“The challenges we’re facing are big,” says Jairo Carbajal of Distribuidora Ariel. “Every day we are looking to God for His help and wisdom to be more efficient and to reach the market more effectively.”
Distribuidora Ariel, based in Mexico City, has been distributing Christian products in Mexico since 1984 with the primary mission to be collaborators in building up, strengthening, and encouraging the church.
Mexico has around 300 Christian bookstores, the majority of which have less than 300 square feet of selling space. Only 75 bookstores buy more than $1,000 per month from Ariel. Making up nearly 50 percent of its sales, Librería Maranatha has eight stores.
Over the years, the market for Christian products has changed greatly. Whereas Christian music and books used to be bestsellers, now the majority of sales are Bibles (43 percent), books (33 percent), and gifts (16 percent). Music has dropped to 5 percent and videos to 3 percent.
A majority of product is imported into the country, mainly from the U.S., including all Bibles and most books. Most of the books are written by American authors and then translated. However, a growing number of authors writing in Spanish with great success are gaining popularity, such as Lucas Leys, Dante Gebel, Guillermo Maldonado, Cash Luna, and Claudio Freidzon.

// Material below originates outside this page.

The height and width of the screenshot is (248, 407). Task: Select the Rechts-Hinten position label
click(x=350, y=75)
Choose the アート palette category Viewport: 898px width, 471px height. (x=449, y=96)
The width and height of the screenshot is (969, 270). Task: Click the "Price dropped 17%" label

Carbajal names the economy, acquisition power, and changes in the reading culture as his biggest challenges.
“Since 70 percent of products we distribute come from abroad, the devaluation of the Mexican peso hits us heavily,” he says, noting that in 2015 the Mexican peso suffered a devaluation of over 17 percent against the American dollar. “We need to be able to obtain books at better prices.”
In addition, 200 pesos ($11.50) is the average cost of a book in Mexico, but that’s an average daily wage for a Mexican worker.

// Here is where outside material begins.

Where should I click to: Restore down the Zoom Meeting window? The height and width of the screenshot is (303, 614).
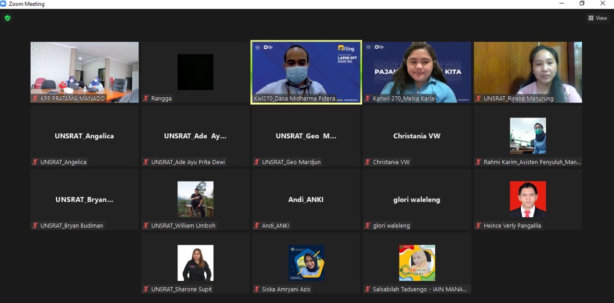(582, 4)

“Taking into account that an average hardcover study Bible is 600 Mexican pesos, this makes book acquisition difficult for many,” he explains.
Another challenge is the fact that the culture of reading is waning. The most recent UNESCO survey on reading showed that Mexico came in at 107 out of 108 nations in terms of average number of books read per year per person. Mexicans read less than three books per year.
Even given these obstacles, Ariel continues its mission. “We love the Bible and we love Christian books and music and we believe that these resources can help Christians become better Christians and can help non-Christians come to salvation,” says Carbajal.
Among Carbajal’s greatest needs are marketing resources, “so that the Christians throughout the country can be aware of the wonderful resources we have and what is available to them.”
In some of their upcoming initiatives, Distribuidora Ariel is partnering with publishers to better reach the Mexican market.
“In some sectors, there exists competition and lack of common vision in serving God and His church in the Christian book market,” he says. “We believe God is first, and business needs to fall in line with this objective.”
In addition, Carbajal believes “the best strategy is for publishers, distributors, and bookstores to work together to better serve the end customer and obtain better results.” Ultimately, he says, “our goal in the face of extreme adversity is to continue serving the bookstores and churches making available the best assortment of quality Christian products to help them reach their goals and further the Gospel.”